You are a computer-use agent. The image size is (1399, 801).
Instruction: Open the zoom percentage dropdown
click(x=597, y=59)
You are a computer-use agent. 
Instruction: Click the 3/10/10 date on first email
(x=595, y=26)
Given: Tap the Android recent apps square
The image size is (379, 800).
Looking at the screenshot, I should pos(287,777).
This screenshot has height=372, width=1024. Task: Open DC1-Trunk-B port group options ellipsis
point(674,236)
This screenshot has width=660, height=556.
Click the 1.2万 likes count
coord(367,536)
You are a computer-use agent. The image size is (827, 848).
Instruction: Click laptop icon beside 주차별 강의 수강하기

***

**AIM OF THE EXERCISE:**
Would you please copy the material above exactly, with nothing left out?

**REPLY:**
You are a computer-use agent. The image size is (1399, 801).
Instruction: Open the zoom percentage dropdown
click(x=597, y=59)
You are a computer-use agent. 
Instruction: Click the 3/10/10 date on first email
(x=595, y=26)
Given: Tap the Android recent apps square
The image size is (379, 800).
Looking at the screenshot, I should pos(287,777).
This screenshot has height=372, width=1024. Task: Open DC1-Trunk-B port group options ellipsis
point(674,236)
This screenshot has width=660, height=556.
Click the 1.2万 likes count
coord(367,536)
You are a computer-use agent. The image size is (827, 848).
Instruction: Click laptop icon beside 주차별 강의 수강하기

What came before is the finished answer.